We do take children to church. I'm not interested in a service that makes them loathe church. I'm not interested in shuttling them off to a kiddy service either.
If you can't finish a service in an hour to hour 15 minutes, you are either wasting a lot of time between "events", chasing rabbits, or have less to say than we need to hear.
Before you blast me--those two preachers could take weeks to get through a sermon series in depth, and you really got what they preached. But the long winded kind tend to be not as deep as they think, repeat material a whole lot, or try to give you just plain too much to retain.

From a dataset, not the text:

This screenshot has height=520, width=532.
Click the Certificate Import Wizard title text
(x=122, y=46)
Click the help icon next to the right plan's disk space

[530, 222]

I've done my share of public speaking. It is much harder to speak a cogent, retainable lesson in 20 minutes than it is to fill an hour. Or as one preacher told us teachers, lazy preachers preach long sermons because they don't want to do the hard work of editing and distilling, or else because they are narcissists. Run.
We've taken his advice and not regretted it.
Apologies in advance to any who's toes I stepped on because they preach long sermons. But those long sermons may account for lots of empty seats, and no, that doesn't make the absent ones shallow, callow, immature believers, or any other names you want to call them. Just means they've taken back some personal power from you. Yes, we realize you may have put long hours into preparing the sermons and wish we would respect your time. But we put in long hours on many other tasks, and wish you would respect ours.